Amid economic updates and spending cuts, the statements that garnered the most attention from this year’s budget speech to Parliament are the negative sentiments towards the possible British exit from the European Union and the surprise levying of tax on sugary drinks.
Osborne expressed discouragement towards a vote to leave the European Union in the upcoming referendum on June due to global financial turbulence and weak economic outlook. He cites that the country’s Office for Budget Responsibility (OBR) warns against leaving the bloc.
However, the official OBR document stated that at this stage it does not judge the impact of a Brexit vote on the economy and public finances. Nonetheless, the official budget forecasters lowered expected growth for 2016 from 2.4 per cent to 2 per cent. 2017’s growth is also reduced to 2.2 per cent from 2.5 per cent. These are pinned on subdued productivity expectations.

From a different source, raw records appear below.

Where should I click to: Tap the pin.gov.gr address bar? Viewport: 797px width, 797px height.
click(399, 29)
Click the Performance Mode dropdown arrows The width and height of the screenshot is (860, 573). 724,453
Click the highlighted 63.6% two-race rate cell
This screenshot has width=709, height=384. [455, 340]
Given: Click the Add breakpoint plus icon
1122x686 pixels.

Despite not being able to hit the targeted pubic debt to GDP ratio this year and having to borrow more than anticipated in the following years, Osborne continues to believe that he will be able to turn the deficit to a surplus equal to 0.5 of GDP by 2020.

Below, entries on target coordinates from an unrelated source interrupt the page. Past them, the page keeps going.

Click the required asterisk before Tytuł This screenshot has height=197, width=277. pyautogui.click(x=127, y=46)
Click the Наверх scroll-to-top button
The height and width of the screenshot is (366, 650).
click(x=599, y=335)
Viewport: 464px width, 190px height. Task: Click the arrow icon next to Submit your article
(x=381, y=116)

Going after this goal prompts stringent measures including a £3.5 billion cut in spending. Osborne justifies this by saying that something has to be done now to avoid regretting later. There is a countermeasure for hitting his budget surplus, though, a possible £5 billion for a single year by the end of the decade if the current steps come up short.
Osborne also hatched a plan for a new revenue source by taxing sugary drinks that is expected to bring in £500 million in revenues. This inflow will be dedicated to school sports, in line with the effort to alleviate childhood obesity. Osborne states that sugary drinks are one of the biggest contributors to the disease.
The new tax is expected to be implemented in two years and in tiers, differentiating between those with high sugar concentration and those in the category of tonic water and fizzy drinks. Pure fruit juices and those containing milk would be exempted. This caused eyebrows to rise as sweet coffee drinks and milkshakes can also contain high concentrations of sugar.
Soft drink manufacturers are not happy with the announcement as the tax can add up to 8p to a can of Coca-Cola. The stock price of Britvic also fell by 20p upon the announcement.
The director of the Food and Drink Federation, Ian Wright, said that the tax can have negative impacts that could lead to loss of jobs. He states that the company’s affected had engaged on a holistic strategy for tackling obesity and this new toll could undermine innovation and product reformulation.
Aside from these controversial statements, Osborne’s speech also revealed other initiatives including the increase of personal tax allowance to £11,500 next year, a new lifetime ISA with the Government adding £1 for every under 40 saving £4 and the 0.5 per cent increase to insurance premium tax. Beer taxes are shelved for the meantime.
Osborne would also continue to chase tax dodgers and another big plan is to exempt small shops and firms from paying local business tax.